#### SOURCE DATA
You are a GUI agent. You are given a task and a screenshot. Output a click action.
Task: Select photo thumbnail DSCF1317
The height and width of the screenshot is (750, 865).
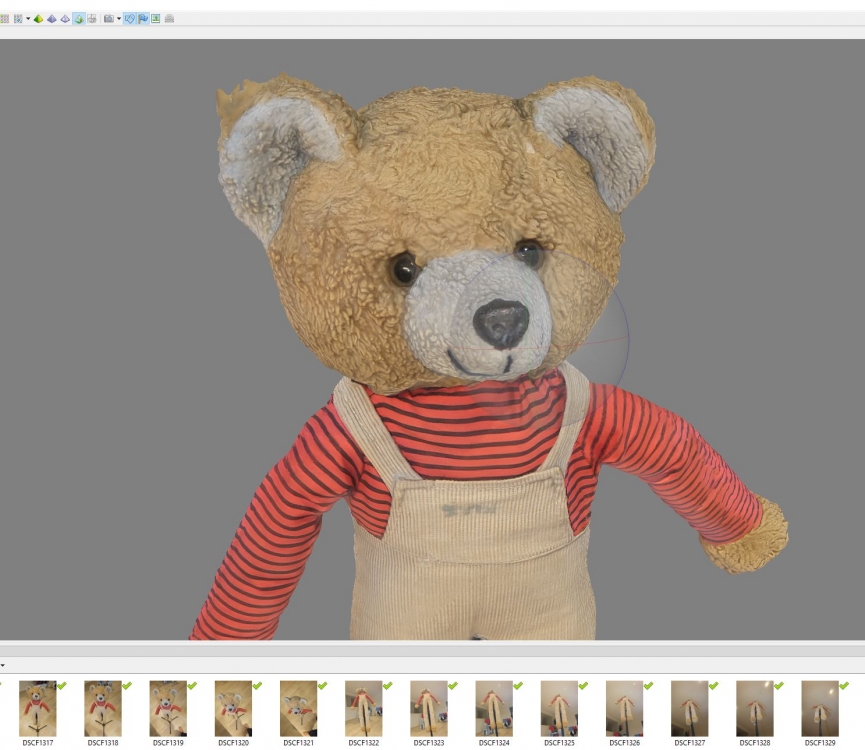(x=38, y=708)
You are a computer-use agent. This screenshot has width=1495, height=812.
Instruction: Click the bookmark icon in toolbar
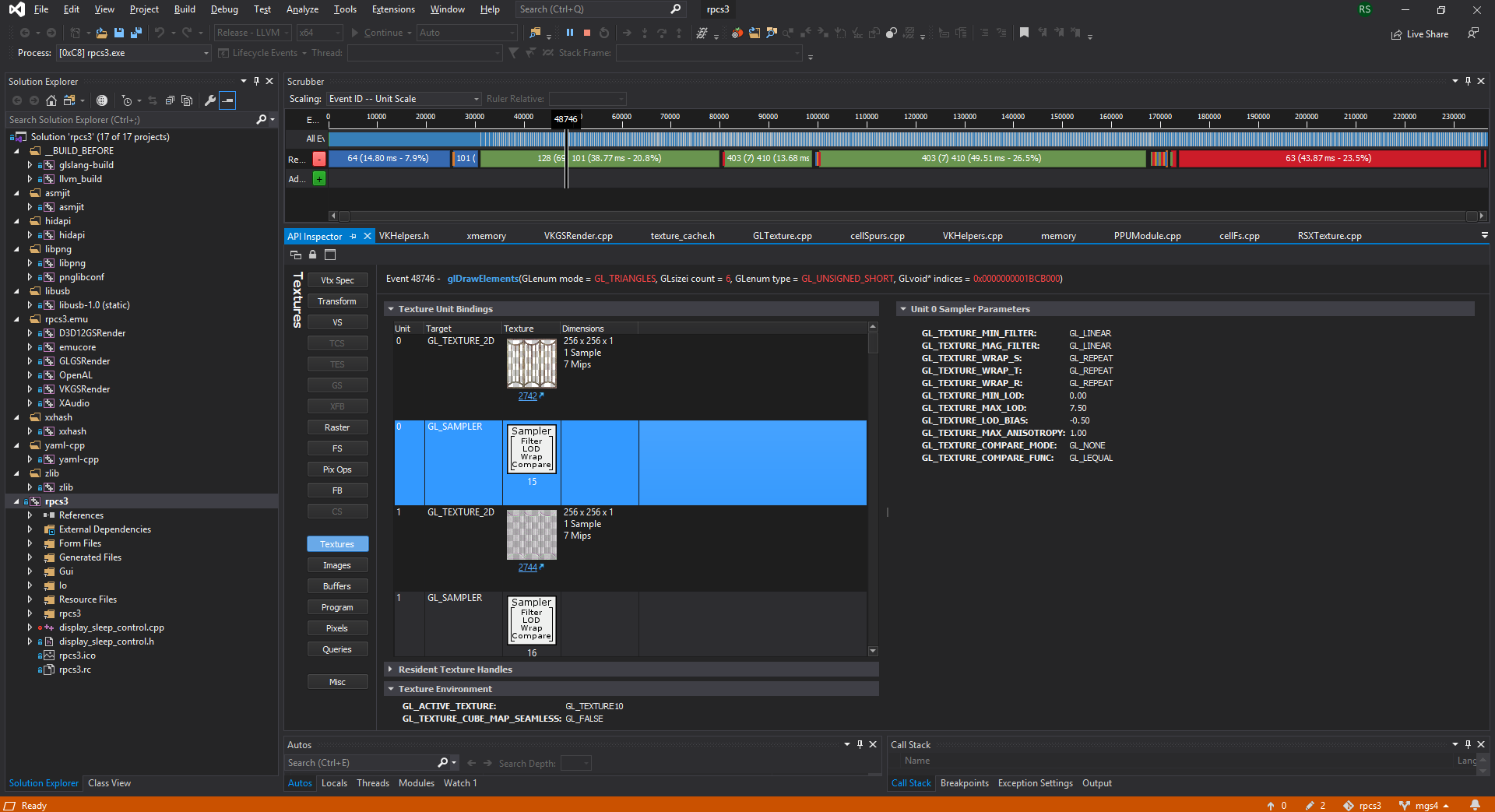[x=1024, y=33]
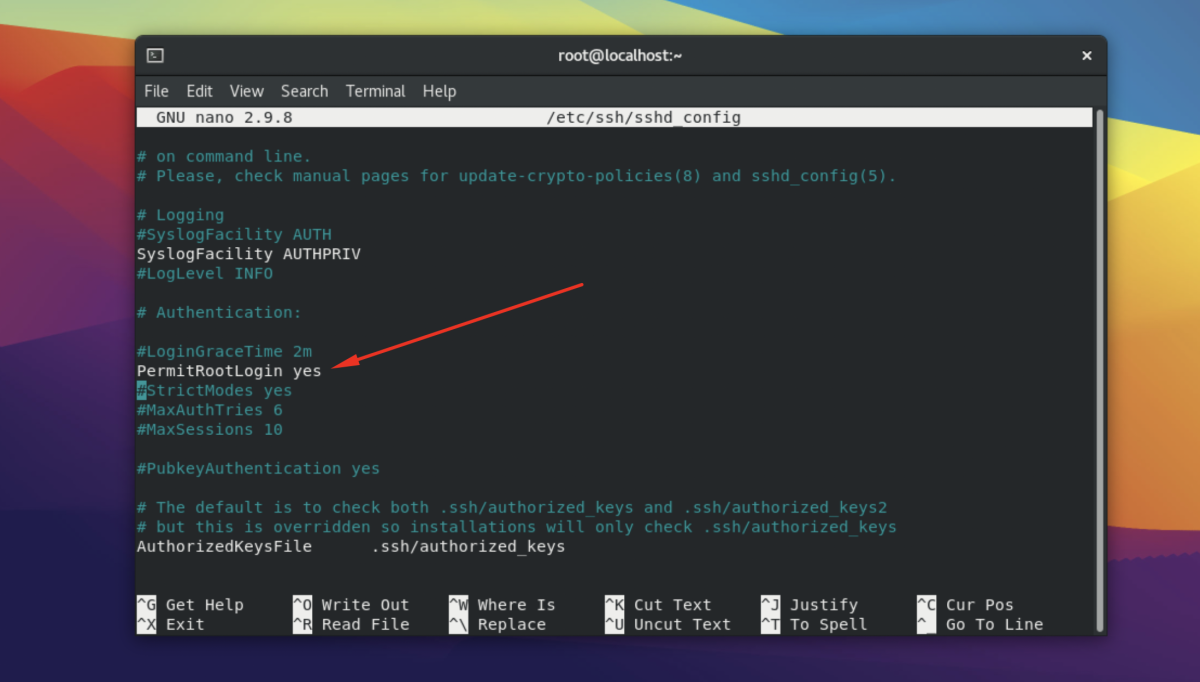Click the #PubkeyAuthentication yes line
Viewport: 1200px width, 682px height.
pyautogui.click(x=258, y=469)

#### PROBLEM STATEMENT
Each entry, start to finish, goes into your copy exactly; the pictures stay out.

#### RESPONSE TO THE TASK
You are a GUI agent. You are given a task and a screenshot. Output a click action.
Task: Select photo thumbnail DSCF1317
The height and width of the screenshot is (750, 865).
(x=38, y=708)
You are a computer-use agent. This screenshot has width=1495, height=812.
Instruction: Click the bookmark icon in toolbar
[x=1024, y=33]
Click the #PubkeyAuthentication yes line
Viewport: 1200px width, 682px height.
pyautogui.click(x=258, y=469)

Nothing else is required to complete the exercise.